The first paper provides evidence that this typical “conservative approach” to linking administrative data in the absence of a common identifier is likely to lead to attenuation bias in the estimation of effects – bias that can be substantial in many instances. The paper characterizes the nature of this bias and demonstrates how machine learning methods for records matching can minimize this problem. The second paper provides a detailed description of how machine learning-based record linking can be done in practice. The approach minimizes false negatives and false positives by optimally learning the rules that would be used by a well-trained researcher.
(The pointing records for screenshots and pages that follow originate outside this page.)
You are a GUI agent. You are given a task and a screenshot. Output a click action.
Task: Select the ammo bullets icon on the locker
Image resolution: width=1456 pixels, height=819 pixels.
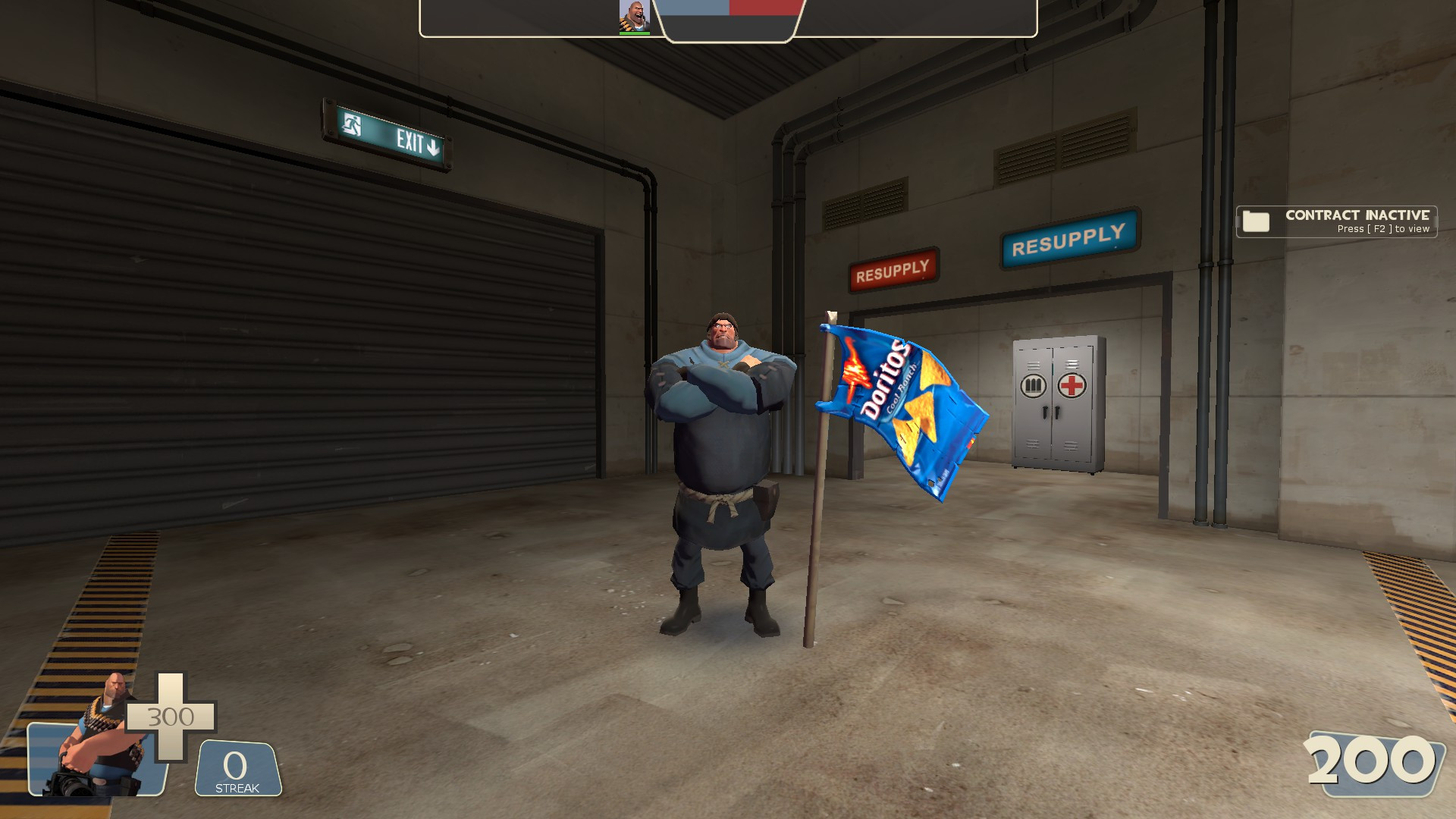coord(1033,386)
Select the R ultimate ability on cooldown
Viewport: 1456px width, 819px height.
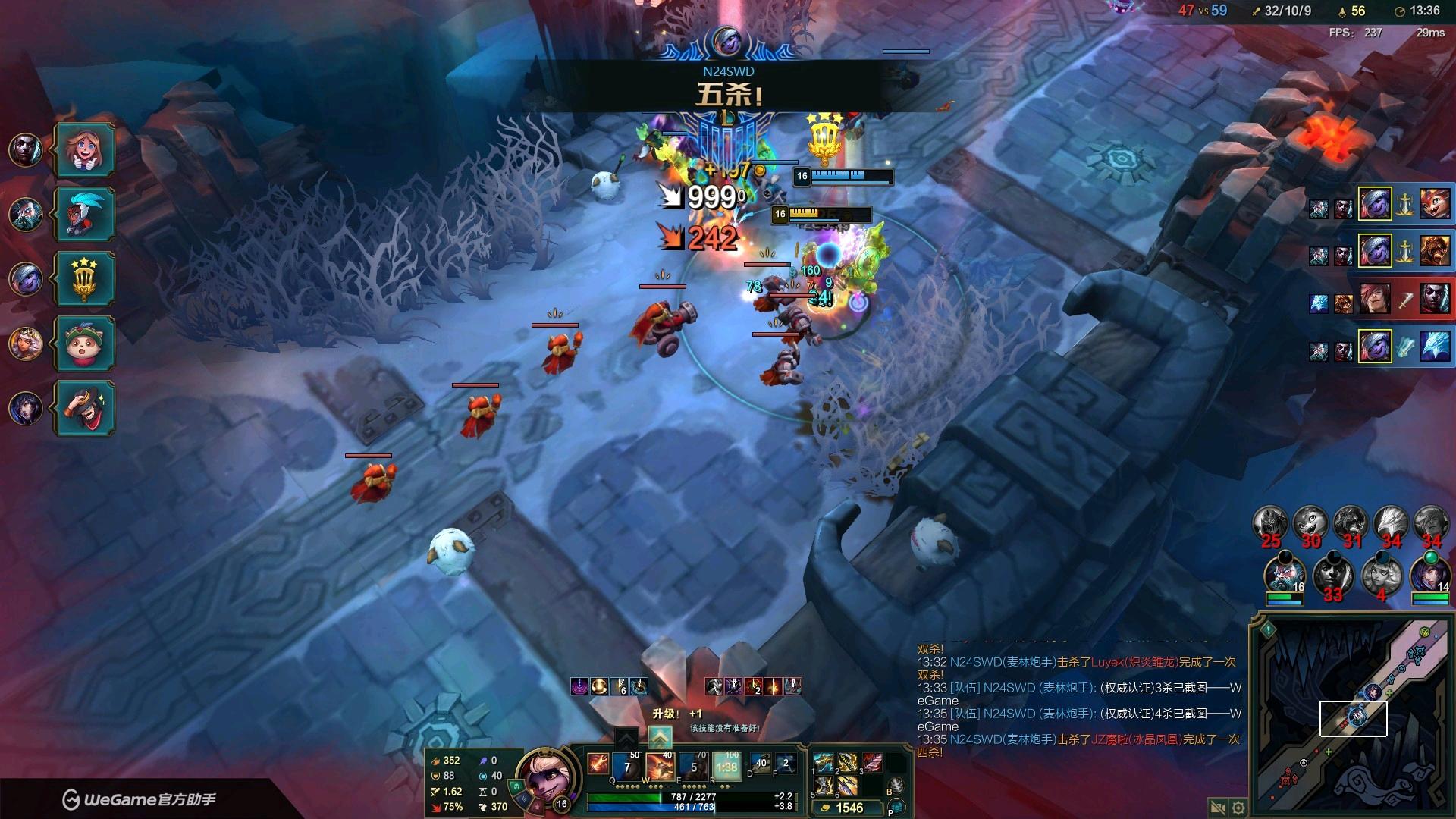(726, 767)
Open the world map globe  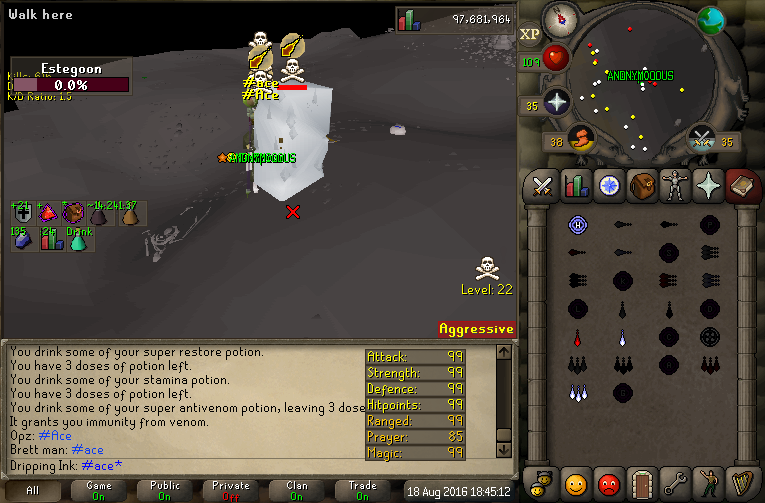(x=711, y=20)
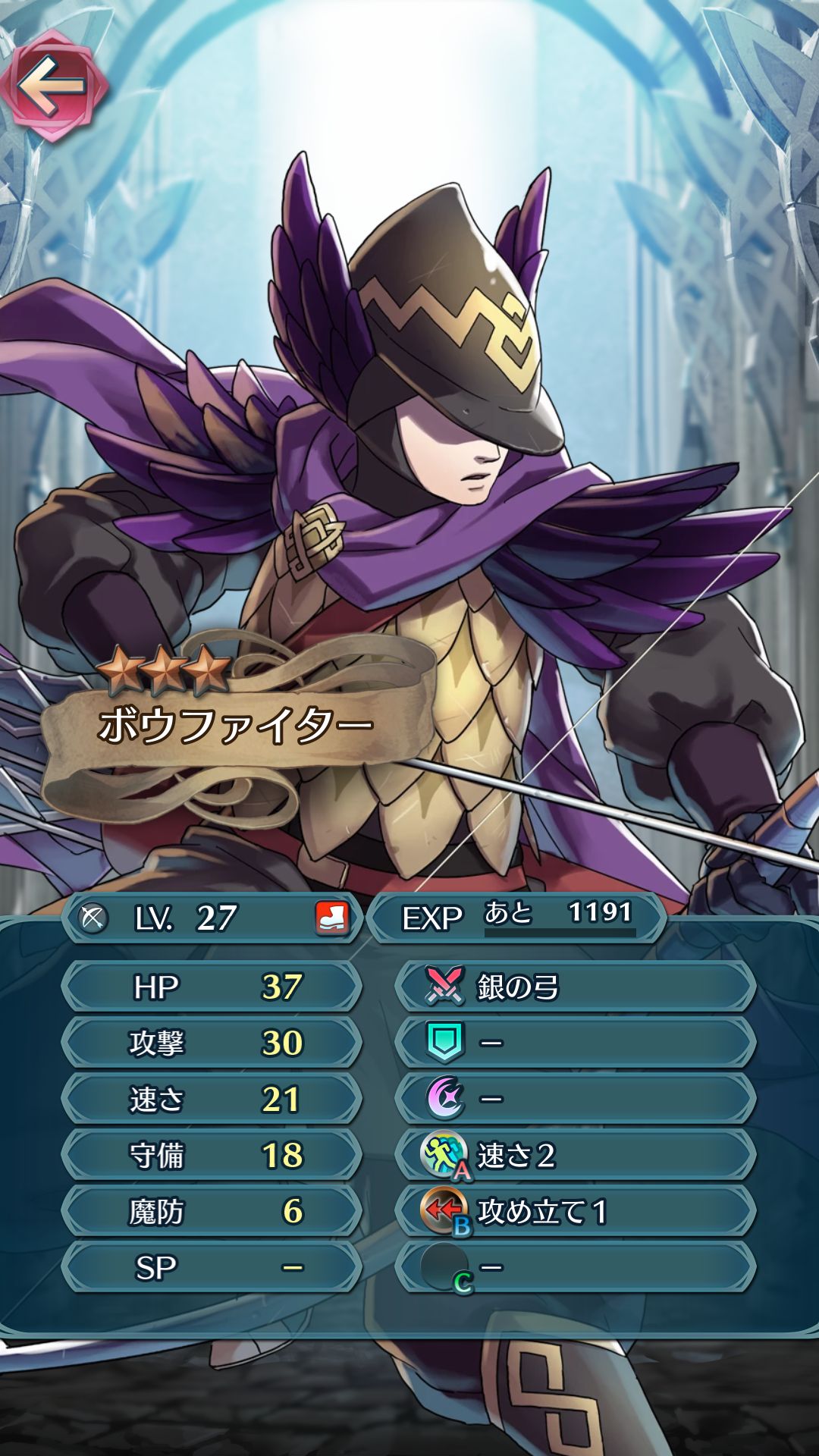Viewport: 819px width, 1456px height.
Task: Open the 攻め立て1 B skill details
Action: [575, 1211]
The remaining two papers leverage machine learning to improve causal estimation. The third paper is concerned with the problem of drawing causal inferences from small-scale case studies, which is extraordinarily common in policy research. The paper presents a new paradigm for implementing synthetic controls methods for case studies, arguing that the quality of a counterfactual unit for a given treatment unit is testable under mild assumptions already taken by implementers of these methods. Using simulated data, the paper shows that the “Super Learner” ensemble prediction algorithm can outperform traditional estimations in which treated and comparison units are closely matched on the basis of pre-treatment trends.
The final paper applies machine learning techniques to estimate treatment heterogeneity within the context of an innovative randomized experiment that tests the efficacy of behavioral science in improving individuals’ compliance with summonses issued by police officers. The paper demonstrates that different nudges can reduce failures to appear in court. But the key question for policymakers is not what works, on average, but what works for whom? Leveraging machine learning the authors characterize the extent to which there is treatment heterogeneity, and how this can inform designing “personalized nudges” to improve policy efficiency.